This is the third and final post on Bannister v Freemans Plc, written by Michael Rawlinson QC with the assistance of Samuel Cuthbert. This post deals with the topic of epidemiology.
The three parts of this blog series can be viewed and downloaded in one PDF by clicking here.
The test promulgated by the medic
Dr Rudd is immensely experienced. The test which was adopted by the Court had been first put to him in cross examination by Mr Platt QC in the case of Sloper. He agreed with the formulation. The same happened again in Bannister. I will deal with the test in three stages:
(a) As a proposition of law;
(b) As a matter of practicality;
(c) The use of epidemiology.
The difficulty in adopting the test can swiftly be put: it is no more permissible to tie the what is de minimis question (which is, after all, an issue relevant to both breach and causation) to the notion of ‘an average response to worrying news’ than it is to assume an average strength and thickness of a skull where the skull has been negligently struck. The relevant passage from Clerk & Lindsell (22nd Ed – 2nd Cum. Supp) 2-166 to 2-170), viz.

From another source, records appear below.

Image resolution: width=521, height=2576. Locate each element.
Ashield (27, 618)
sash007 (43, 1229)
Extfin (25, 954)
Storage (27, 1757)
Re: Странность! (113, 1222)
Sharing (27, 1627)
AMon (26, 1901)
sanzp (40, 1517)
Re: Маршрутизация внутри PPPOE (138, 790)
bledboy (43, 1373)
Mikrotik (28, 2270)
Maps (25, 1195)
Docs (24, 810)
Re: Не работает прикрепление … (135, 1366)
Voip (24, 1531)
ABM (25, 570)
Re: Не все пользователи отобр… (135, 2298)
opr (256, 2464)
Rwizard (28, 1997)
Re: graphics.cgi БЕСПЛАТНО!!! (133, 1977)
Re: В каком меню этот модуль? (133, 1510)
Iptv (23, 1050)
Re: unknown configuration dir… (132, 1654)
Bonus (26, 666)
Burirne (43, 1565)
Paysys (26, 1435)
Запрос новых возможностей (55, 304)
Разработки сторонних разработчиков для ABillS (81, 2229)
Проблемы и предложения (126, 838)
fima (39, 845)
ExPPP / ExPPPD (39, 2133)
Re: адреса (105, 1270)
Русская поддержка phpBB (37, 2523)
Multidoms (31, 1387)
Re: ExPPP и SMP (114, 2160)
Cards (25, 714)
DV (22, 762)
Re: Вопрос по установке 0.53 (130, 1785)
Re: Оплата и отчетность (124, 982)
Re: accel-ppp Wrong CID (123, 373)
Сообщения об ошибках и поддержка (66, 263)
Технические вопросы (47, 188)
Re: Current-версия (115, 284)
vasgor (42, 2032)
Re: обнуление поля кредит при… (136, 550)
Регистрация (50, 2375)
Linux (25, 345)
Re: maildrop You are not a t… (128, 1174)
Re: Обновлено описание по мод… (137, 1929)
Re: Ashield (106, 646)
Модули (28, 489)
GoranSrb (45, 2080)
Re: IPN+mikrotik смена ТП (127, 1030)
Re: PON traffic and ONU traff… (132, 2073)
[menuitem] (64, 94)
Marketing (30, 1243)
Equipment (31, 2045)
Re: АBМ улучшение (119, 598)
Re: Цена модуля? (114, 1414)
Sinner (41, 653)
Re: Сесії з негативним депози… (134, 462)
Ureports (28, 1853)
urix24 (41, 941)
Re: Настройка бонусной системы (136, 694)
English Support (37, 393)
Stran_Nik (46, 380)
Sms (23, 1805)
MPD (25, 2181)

“2-166 The Eggshell Skull Rule Long before Wagon Mound, it was an established doctrine that a defendant has to take his victim as he finds him, which means that if it was reasonable to foresee some injury, however slight, to the claimant, assuming him to be a normal person, then the defendant is answerable for the full extent of the injury which the claimant may sustain owing to some peculiar susceptibility. The rule applies only when the claimant’s pre-existing hypersensitivity is triggered into inflicting the injury complained of…2-169….The Canadian courts refer to such cases as “crumbling skull” cases. In Athey v Leonati571 the Supreme Court of Canada observed that: “As long as a defendant is part of the cause of an injury, the defendant is liable, even though his act alone was not enough to create the injury. There is no basis for a reduction of liability because of the existence of other preconditions: defendants remain liable for all injuries caused or contributed to by their negligence.”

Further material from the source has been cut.